● Working data:
╔══
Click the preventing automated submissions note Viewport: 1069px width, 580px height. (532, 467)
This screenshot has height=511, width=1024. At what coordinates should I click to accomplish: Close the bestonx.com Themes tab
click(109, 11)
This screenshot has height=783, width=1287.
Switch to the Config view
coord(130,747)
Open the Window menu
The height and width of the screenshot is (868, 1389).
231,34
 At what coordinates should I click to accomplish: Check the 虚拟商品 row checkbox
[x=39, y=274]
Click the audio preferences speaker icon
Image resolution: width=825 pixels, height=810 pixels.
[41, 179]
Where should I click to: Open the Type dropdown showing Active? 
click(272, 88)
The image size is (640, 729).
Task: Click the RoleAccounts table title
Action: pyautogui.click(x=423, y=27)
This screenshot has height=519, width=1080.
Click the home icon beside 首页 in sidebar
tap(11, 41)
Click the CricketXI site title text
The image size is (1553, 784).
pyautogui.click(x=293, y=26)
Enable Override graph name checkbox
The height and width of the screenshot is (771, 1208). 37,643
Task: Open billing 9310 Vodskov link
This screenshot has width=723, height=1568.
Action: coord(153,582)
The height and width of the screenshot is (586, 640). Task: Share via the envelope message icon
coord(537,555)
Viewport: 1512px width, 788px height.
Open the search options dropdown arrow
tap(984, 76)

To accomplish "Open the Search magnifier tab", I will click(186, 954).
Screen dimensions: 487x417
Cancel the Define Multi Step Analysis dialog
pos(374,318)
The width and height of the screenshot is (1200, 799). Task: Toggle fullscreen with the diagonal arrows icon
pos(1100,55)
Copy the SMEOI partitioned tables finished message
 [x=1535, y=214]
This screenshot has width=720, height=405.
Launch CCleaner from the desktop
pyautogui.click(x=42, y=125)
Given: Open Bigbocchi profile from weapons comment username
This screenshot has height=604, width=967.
╚══
● Exercise directions:
Output each line of the material exactly as it was written above.

● Result of this exercise:
Click the preventing automated submissions note Viewport: 1069px width, 580px height. (532, 467)
This screenshot has height=511, width=1024. At what coordinates should I click to accomplish: Close the bestonx.com Themes tab
click(109, 11)
This screenshot has height=783, width=1287.
Switch to the Config view
coord(130,747)
Open the Window menu
The height and width of the screenshot is (868, 1389).
231,34
 At what coordinates should I click to accomplish: Check the 虚拟商品 row checkbox
[x=39, y=274]
Click the audio preferences speaker icon
Image resolution: width=825 pixels, height=810 pixels.
[41, 179]
Where should I click to: Open the Type dropdown showing Active? 
click(272, 88)
The image size is (640, 729).
Task: Click the RoleAccounts table title
Action: pyautogui.click(x=423, y=27)
This screenshot has height=519, width=1080.
Click the home icon beside 首页 in sidebar
tap(11, 41)
Click the CricketXI site title text
The image size is (1553, 784).
pyautogui.click(x=293, y=26)
Enable Override graph name checkbox
The height and width of the screenshot is (771, 1208). 37,643
Task: Open billing 9310 Vodskov link
This screenshot has width=723, height=1568.
Action: coord(153,582)
The height and width of the screenshot is (586, 640). Task: Share via the envelope message icon
coord(537,555)
Viewport: 1512px width, 788px height.
Open the search options dropdown arrow
tap(984, 76)

To accomplish "Open the Search magnifier tab", I will click(186, 954).
Screen dimensions: 487x417
Cancel the Define Multi Step Analysis dialog
pos(374,318)
The width and height of the screenshot is (1200, 799). Task: Toggle fullscreen with the diagonal arrows icon
pos(1100,55)
Copy the SMEOI partitioned tables finished message
 [x=1535, y=214]
This screenshot has width=720, height=405.
Launch CCleaner from the desktop
pyautogui.click(x=42, y=125)
Given: Open Bigbocchi profile from weapons comment username
This screenshot has height=604, width=967.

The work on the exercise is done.